En France et en Égypte, Louise Servan et Eslam Abd El Salam, nos coups de cœur #378, puisent leur inspiration dans leur intimité, leur quotidien. Tous deux révèlent, avec sensibilité, la poésie de leur environnement.
Louise Servan
« Enfant, je restais souvent assise sur le canapé à dessiner, bercée par les discussions de mes parents, tous deux scientifiques. À l’époque, je capturais l’image à l’aide d’un crayon. Ce n’est peut-être pas un hasard que la lenteur du croquis m’ait emmené à celle du procédé argentique… »,
se souvient Louise Servan. Nourrie par ses études de graphisme, la photographe de 25 ans développe aujourd’hui une pratique à la croisée de l’artistique et du documentaire. « Les thèmes que j’aime aborder ? La famille, la femme, l’absence, l’adolescence, le temps qui passe, la relation entre l’homme et son environnement, le désir, le quotidien, le corps », énumère-t-elle.

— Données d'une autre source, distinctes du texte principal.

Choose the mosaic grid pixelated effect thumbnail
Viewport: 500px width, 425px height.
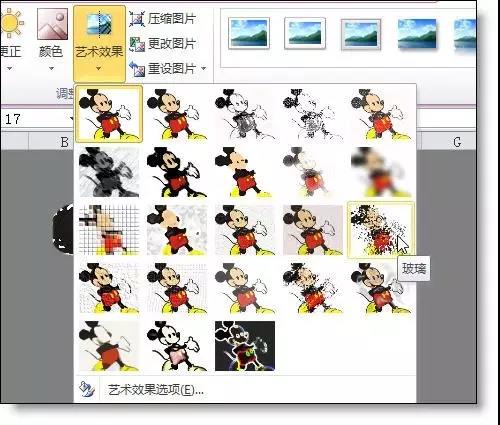[x=109, y=230]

Colorées par des tons pâles, ses images capturent des instants paisibles, des fragments d’un monde ordinaire, où les âmes se croisent et les existences se déploient. « Mon travail est le reflet des discussions que j’ai pu avoir avec les personnes que j’ai rencontrées. Mes images mêlent paysages oubliés et portraits familiers et interrogent avec douceur notre rapport à l’autre. Je fais partie de la génération #MeToo, tiraillée entre l’espoir d’un futur meilleur et la peur que les schémas du passé ne soient trop difficiles à déconstruire », confie-t-elle. Une angoisse que l’autrice cherche à gommer grâce à ses projets. Car, bercés par la délicatesse de son univers, on se prend à oublier nos craintes un instant.
© Louise Servan
Eslam Abd El Salam
Installé au Caire, Eslam Abd El Salam explore, à travers l’image, les histoires entremêlées des lieux qu’il traverse et fréquente. Imaginant sa pratique comme un dialogue entre lui-même et son sujet, il se laisse guider par ses propres écrits, par les mots qui se forment dans son esprit et prend le temps de les matérialiser avant d’appuyer sur le déclencheur. « Je ne me définis pas comme un photographe. J’ai l’impression que cela me distance du médium, et le place au rang de simple outil. Non, la photographie est plus importante que cela : c’est une amie proche, dont la voix fait partie de moi depuis longtemps », confie-t-il. Au cœur de ses clichés ? « Le temps, le déroulement des choses et la manière dont nous y répondons me fascinent. La mémoire, également, celle des lieux, des terres, des corps… Ma connexion à Dieu est, enfin, un pilier de ma pratique. À travers la photographie, je cherche à me comprendre, à capter l’intimité autour de moi, les visages nouveaux comme familiers et le monde dont je fais partie », précise-t-il. Comme un poème désarticulé, dont les vers se dispersent pour mieux servir le récit, les images d’Eslam Abd El Salam évoquent un univers en constante métamorphose, nourri par les fusions comme les explorations.